Photo by Jinen Shah on Unsplash
Your first car catches heat like a tin roof, white clouds snag on the barbed wire of vapour trails against a background of powder blue. A forklift lurches past. The pig-shed stench is thick with gold under ash canopies and powerlines. ‘Why don’t you get down Tottenham, boy? Get us a new TV!’ It’s August, 2011. The yardman laughs. You finish off a can and plug an aux cable into the stereo. You spin the wheel of your iPod, then car, then speed off into the rest of your life.
At rest, like a crocodile’s snout emerging from calm water: contour feathers or plated scales the colour of brown schist. In flight, graceful as a hawk, fantail expanding and retracting like an F14. Song a high-pitched pneumatic drill, gape as wide as a striking snake. Patrolled the heath at dusk. Made twigs snap like a campfire. Not seen round here for a hundred years.

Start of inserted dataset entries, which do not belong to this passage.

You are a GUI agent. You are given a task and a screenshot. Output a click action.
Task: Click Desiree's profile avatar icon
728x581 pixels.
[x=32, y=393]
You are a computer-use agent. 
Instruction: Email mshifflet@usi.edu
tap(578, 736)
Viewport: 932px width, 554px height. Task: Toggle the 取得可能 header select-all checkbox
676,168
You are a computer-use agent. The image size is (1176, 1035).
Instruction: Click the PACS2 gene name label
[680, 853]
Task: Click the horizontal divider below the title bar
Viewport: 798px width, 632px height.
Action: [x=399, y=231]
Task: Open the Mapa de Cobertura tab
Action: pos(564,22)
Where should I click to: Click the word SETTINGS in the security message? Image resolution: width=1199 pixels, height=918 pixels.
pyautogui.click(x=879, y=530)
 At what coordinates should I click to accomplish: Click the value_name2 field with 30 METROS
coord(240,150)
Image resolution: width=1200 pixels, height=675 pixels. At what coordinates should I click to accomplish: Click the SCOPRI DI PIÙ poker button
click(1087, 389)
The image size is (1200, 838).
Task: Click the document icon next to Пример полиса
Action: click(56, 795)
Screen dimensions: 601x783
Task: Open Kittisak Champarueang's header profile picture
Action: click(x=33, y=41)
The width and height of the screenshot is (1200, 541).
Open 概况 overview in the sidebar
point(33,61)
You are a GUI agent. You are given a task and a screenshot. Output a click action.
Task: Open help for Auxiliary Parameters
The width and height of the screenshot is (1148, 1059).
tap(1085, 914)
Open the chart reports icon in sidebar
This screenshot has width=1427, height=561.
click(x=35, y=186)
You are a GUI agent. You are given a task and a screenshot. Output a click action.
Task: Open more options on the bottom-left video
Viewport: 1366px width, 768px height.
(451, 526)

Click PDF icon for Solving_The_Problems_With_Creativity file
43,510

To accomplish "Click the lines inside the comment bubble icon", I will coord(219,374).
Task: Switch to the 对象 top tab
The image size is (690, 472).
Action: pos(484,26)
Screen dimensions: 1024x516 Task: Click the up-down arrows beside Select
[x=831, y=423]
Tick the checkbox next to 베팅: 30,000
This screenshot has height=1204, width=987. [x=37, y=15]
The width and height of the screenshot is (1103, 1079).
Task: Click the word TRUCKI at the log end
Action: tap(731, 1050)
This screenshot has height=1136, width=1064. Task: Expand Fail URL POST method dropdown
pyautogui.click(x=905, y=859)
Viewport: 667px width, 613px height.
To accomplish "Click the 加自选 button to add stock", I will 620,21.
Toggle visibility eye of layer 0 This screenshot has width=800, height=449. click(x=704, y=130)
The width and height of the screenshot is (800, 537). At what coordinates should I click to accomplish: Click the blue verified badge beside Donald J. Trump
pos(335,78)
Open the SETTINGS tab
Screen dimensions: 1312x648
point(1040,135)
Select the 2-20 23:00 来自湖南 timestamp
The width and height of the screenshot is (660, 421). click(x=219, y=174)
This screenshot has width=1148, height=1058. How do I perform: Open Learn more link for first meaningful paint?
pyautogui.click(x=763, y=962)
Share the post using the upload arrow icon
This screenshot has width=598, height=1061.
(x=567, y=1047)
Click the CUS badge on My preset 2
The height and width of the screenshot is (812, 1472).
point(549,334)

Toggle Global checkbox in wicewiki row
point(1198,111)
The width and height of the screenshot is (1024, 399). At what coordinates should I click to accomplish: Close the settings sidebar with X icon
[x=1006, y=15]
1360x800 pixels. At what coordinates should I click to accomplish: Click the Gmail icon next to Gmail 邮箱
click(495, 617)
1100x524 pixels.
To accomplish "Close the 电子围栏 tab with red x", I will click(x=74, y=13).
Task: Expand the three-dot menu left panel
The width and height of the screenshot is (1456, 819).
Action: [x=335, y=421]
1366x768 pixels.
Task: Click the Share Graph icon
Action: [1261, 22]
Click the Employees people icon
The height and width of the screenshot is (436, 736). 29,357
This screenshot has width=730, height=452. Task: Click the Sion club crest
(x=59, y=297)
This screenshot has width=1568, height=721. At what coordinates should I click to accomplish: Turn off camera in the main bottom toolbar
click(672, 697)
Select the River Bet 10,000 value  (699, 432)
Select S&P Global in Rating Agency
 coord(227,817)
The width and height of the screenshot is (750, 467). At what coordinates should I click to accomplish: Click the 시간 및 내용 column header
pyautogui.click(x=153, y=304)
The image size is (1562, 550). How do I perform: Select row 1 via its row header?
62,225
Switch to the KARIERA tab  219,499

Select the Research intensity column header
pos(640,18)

No doubt a new owner will have turned it into a ‘snug’ – white paint over bare brick beanbags, a Smart TV, the soft glow-worms of fairly lights. But I remember the first step into the dark – the half hollowed-out, half muted clop of your heel on a wooden staircase. Then the scent of damp soil, the pockmarked drapes of cobwebs. And everything left down there ending up bloated, crusted and sewage-brown like metal salvaged from the ocean floor. Passage booby-trapped with rusty nails and broken glass, that we picked through to the lime green, open air blush of an apple tree. Way before all that, my grandad’s work bench dominates the space like a cold slab in a morgue. But there’s the warmth of body heat when he drags his saw through a length of oak and raises a fine, Sahara-coloured dust. Next to him’s my father at five years old who’s come into that place of work and wants to stay. He receives an offcut, a small hammer and so, becomes absorbed in happy imprecision as he tap, tap, taps on panel pins. All this remembered or imagined on the threshold of my father’s office one weekend I’m at home and he turns and smiles before I even knock.